ID: IRCNE2014022096
Date: 2013-02-09
According to "zdnet", very few Apache web servers are running the current, fully-patched version of the software, according to research by Netcraft. Some very popular sites are running very old, vulnerable and unsupported versions.
The latest version of the Apache Stable Release is 2.4.7, released November 25, 2013. Very few sites are running this version. In fact, less than 1 percent of sites are reporting that they run any version in the 2.4 branch, despite Apache urging users to do so. In fact, Apache servers are overwhelmingly running the "Legacy Release," i.e. the 2.2 branch, the latest version of which is 2.2.26, released November 18, 2013.

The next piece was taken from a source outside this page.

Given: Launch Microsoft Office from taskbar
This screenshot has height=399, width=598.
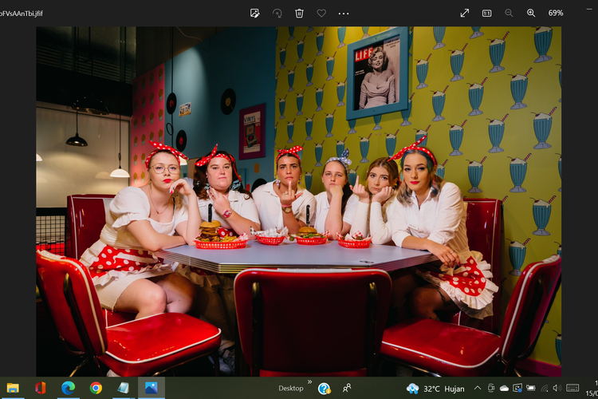Looking at the screenshot, I should click(40, 388).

Even version 1.3.x, at roughly 6 million sites, is far more popular than the Stable Release. The most popular such site is Weather Underground, which runs Apache 1.3.42.
As Netcraft notes, over half of Apache web sites hide the version number, although further tests may indicate the version. By the same token, some servers with a vulnerable version number may not be vulnerable to some of that version's flaws; for example, Red Hat Linux provides a backporting feature by which fixes for later versions may be applied to an earlier version.
But, as best as we can tell, the 2.2.x branch is dominant. It is still distributed by many third parties, such as Red Hat. And many sites for which security is a prominent concern, such as OpenSSL, run old versions. OpenSSL.org runs Apache 2.2.22 on Ubuntu Linux.
- 3